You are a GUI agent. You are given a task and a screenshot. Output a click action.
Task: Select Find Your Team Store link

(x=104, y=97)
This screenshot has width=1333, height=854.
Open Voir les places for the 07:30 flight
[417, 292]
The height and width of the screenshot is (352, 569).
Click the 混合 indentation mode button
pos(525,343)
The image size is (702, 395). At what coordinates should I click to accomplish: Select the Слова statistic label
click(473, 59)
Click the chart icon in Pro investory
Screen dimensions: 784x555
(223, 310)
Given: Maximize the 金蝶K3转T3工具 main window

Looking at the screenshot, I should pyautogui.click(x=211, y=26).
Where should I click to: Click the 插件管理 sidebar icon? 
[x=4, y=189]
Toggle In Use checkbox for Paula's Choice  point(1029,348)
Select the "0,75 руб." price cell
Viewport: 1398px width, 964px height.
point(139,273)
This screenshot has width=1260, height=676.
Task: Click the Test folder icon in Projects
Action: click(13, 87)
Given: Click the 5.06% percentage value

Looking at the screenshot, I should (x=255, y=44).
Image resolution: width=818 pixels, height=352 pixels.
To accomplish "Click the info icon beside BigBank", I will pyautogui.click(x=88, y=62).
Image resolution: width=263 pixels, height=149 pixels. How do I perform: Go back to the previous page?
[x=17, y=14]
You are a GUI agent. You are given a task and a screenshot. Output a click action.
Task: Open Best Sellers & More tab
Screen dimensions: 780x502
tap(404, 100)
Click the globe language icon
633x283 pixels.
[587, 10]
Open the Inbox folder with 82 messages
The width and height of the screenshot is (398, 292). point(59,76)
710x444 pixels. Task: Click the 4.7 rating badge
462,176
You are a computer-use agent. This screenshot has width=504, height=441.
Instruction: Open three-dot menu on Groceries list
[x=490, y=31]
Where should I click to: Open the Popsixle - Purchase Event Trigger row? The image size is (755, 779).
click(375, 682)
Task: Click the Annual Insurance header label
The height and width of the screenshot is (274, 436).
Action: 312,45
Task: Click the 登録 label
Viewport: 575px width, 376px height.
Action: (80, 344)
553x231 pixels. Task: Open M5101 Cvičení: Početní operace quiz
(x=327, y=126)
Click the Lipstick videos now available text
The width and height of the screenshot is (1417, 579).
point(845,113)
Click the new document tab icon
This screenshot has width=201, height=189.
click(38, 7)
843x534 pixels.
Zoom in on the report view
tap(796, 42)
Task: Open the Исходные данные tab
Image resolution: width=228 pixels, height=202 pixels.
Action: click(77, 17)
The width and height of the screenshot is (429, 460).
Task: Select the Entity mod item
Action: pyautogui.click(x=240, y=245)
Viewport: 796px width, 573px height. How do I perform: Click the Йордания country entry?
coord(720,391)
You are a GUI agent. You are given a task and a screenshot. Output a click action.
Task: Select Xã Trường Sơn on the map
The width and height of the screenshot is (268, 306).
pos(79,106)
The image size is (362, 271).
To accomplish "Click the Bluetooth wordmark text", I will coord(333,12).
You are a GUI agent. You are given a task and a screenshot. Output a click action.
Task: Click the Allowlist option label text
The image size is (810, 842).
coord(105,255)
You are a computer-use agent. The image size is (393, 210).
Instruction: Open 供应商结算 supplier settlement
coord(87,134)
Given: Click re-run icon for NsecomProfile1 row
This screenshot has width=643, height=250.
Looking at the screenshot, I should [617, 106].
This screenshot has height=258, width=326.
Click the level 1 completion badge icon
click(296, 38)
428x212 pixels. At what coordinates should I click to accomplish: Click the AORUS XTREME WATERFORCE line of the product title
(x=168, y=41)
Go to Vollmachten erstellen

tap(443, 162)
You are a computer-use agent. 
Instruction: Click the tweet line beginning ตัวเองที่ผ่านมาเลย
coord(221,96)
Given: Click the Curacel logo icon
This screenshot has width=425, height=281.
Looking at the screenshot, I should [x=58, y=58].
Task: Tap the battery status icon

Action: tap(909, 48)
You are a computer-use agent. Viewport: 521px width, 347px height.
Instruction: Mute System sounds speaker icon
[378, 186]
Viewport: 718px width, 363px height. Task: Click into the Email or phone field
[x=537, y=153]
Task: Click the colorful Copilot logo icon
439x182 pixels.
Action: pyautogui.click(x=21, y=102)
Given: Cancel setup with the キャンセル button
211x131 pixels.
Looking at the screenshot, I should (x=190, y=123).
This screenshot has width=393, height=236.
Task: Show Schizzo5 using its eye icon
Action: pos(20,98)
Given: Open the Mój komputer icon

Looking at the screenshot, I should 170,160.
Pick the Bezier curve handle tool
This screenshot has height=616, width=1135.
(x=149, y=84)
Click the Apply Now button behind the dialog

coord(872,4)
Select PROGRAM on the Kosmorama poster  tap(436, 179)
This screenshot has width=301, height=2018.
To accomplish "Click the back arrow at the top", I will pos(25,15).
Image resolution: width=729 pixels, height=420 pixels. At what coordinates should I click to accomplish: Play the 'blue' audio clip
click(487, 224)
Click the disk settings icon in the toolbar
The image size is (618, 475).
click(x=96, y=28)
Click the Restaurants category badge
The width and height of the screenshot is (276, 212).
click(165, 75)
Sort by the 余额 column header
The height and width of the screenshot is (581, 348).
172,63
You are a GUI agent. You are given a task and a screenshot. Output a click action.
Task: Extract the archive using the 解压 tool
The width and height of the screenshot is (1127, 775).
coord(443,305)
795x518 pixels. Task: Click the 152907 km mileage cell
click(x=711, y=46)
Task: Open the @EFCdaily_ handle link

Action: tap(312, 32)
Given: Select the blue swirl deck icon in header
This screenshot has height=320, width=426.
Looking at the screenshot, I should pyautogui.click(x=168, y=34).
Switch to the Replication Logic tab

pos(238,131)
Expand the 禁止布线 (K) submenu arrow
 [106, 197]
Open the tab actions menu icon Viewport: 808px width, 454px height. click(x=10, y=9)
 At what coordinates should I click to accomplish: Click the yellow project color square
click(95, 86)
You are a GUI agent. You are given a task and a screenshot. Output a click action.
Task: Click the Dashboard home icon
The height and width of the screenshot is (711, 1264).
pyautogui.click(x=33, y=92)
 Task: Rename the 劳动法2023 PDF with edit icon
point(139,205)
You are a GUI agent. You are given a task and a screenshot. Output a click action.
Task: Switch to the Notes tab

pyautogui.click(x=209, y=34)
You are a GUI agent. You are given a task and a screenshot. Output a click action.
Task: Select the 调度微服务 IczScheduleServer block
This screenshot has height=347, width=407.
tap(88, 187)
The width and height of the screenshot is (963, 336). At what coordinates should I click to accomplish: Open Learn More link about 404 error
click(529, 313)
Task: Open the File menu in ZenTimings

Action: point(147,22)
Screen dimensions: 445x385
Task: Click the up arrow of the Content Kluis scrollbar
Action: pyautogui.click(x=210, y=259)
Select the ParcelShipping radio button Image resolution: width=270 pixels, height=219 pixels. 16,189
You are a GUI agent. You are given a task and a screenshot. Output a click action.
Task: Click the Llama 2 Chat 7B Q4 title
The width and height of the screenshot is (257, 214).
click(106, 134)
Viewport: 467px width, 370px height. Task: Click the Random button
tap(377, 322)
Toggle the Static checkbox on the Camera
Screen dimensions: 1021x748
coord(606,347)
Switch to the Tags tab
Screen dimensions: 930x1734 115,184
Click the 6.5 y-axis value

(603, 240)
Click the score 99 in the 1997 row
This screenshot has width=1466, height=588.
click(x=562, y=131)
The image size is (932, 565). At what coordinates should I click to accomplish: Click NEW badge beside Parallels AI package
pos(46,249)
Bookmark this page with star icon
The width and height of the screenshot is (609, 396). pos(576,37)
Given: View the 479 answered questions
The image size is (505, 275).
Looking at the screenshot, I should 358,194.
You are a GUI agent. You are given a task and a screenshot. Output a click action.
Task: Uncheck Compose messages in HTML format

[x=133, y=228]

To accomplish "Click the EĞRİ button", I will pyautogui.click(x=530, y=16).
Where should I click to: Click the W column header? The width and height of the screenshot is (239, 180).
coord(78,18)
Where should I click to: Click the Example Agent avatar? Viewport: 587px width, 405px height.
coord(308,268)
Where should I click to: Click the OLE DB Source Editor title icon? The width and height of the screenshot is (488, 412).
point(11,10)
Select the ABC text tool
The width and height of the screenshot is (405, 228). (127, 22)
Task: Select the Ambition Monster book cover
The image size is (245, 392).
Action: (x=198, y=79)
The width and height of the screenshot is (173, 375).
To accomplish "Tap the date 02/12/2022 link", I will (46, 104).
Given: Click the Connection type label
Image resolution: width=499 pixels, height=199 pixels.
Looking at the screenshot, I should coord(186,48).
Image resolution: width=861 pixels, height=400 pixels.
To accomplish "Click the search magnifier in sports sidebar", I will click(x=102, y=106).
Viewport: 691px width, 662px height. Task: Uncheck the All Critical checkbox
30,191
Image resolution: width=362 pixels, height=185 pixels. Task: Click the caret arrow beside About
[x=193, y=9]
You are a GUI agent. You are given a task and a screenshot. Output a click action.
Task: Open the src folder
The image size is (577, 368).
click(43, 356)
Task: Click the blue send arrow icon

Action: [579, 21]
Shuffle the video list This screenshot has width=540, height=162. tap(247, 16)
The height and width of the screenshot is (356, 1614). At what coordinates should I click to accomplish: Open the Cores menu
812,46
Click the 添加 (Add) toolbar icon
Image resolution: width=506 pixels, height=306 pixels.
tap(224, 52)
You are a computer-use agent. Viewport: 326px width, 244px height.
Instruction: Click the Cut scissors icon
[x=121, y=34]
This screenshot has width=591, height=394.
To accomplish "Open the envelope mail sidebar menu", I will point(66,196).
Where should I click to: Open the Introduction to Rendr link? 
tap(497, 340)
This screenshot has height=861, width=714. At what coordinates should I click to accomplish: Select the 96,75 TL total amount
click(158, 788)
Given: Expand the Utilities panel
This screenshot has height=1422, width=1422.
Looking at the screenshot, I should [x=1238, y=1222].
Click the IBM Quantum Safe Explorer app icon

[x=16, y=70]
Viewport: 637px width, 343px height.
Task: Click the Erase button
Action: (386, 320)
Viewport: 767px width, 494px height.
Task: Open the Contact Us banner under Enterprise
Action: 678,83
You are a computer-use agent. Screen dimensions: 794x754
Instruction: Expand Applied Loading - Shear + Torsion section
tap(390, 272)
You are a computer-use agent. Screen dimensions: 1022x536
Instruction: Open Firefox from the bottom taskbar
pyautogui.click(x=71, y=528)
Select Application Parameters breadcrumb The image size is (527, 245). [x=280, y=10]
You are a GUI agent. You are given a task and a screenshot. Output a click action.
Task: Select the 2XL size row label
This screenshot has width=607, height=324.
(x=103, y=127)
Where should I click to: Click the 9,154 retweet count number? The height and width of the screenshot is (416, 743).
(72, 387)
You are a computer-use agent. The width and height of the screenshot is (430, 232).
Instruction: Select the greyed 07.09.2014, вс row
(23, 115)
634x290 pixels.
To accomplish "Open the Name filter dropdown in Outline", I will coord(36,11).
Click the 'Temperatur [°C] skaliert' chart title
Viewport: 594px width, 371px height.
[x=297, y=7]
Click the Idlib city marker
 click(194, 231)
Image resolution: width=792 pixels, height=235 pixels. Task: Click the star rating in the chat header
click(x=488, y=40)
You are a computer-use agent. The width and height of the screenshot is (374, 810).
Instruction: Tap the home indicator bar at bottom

WHAT YOU SHOULD DO:
Write down, word for word, the lines above from the one containing "The height and width of the screenshot is (711, 1264)." through the one containing "Given: View the 479 answered questions", both ends included.

FINISHED EXERCISE:
The height and width of the screenshot is (711, 1264).
pyautogui.click(x=33, y=92)
 Task: Rename the 劳动法2023 PDF with edit icon
point(139,205)
You are a GUI agent. You are given a task and a screenshot. Output a click action.
Task: Switch to the Notes tab

pyautogui.click(x=209, y=34)
You are a GUI agent. You are given a task and a screenshot. Output a click action.
Task: Select the 调度微服务 IczScheduleServer block
This screenshot has height=347, width=407.
tap(88, 187)
The width and height of the screenshot is (963, 336). At what coordinates should I click to accomplish: Open Learn More link about 404 error
click(529, 313)
Task: Open the File menu in ZenTimings

Action: point(147,22)
Screen dimensions: 445x385
Task: Click the up arrow of the Content Kluis scrollbar
Action: pyautogui.click(x=210, y=259)
Select the ParcelShipping radio button Image resolution: width=270 pixels, height=219 pixels. 16,189
You are a GUI agent. You are given a task and a screenshot. Output a click action.
Task: Click the Llama 2 Chat 7B Q4 title
The width and height of the screenshot is (257, 214).
click(106, 134)
Viewport: 467px width, 370px height. Task: Click the Random button
tap(377, 322)
Toggle the Static checkbox on the Camera
Screen dimensions: 1021x748
coord(606,347)
Switch to the Tags tab
Screen dimensions: 930x1734 115,184
Click the 6.5 y-axis value

(603, 240)
Click the score 99 in the 1997 row
This screenshot has width=1466, height=588.
click(x=562, y=131)
The image size is (932, 565). At what coordinates should I click to accomplish: Click NEW badge beside Parallels AI package
pos(46,249)
Bookmark this page with star icon
The width and height of the screenshot is (609, 396). pos(576,37)
Given: View the 479 answered questions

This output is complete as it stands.